### Action item
Search the records below for the string "Expand", and report each line that contains it.

### Data to process
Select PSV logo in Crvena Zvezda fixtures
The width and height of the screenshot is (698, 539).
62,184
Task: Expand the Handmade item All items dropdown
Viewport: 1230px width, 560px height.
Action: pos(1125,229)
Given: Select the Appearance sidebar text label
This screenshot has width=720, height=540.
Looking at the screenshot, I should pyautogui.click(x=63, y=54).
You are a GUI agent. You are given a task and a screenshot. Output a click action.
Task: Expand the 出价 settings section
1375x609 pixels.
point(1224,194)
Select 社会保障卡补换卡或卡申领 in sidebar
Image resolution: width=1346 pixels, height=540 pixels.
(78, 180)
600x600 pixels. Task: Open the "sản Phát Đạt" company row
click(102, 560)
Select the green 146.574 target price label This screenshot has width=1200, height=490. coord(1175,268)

...

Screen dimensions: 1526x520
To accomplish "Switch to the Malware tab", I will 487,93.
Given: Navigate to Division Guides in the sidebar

### Completed exercise
Task: Expand the Handmade item All items dropdown
Task: Expand the 出价 settings section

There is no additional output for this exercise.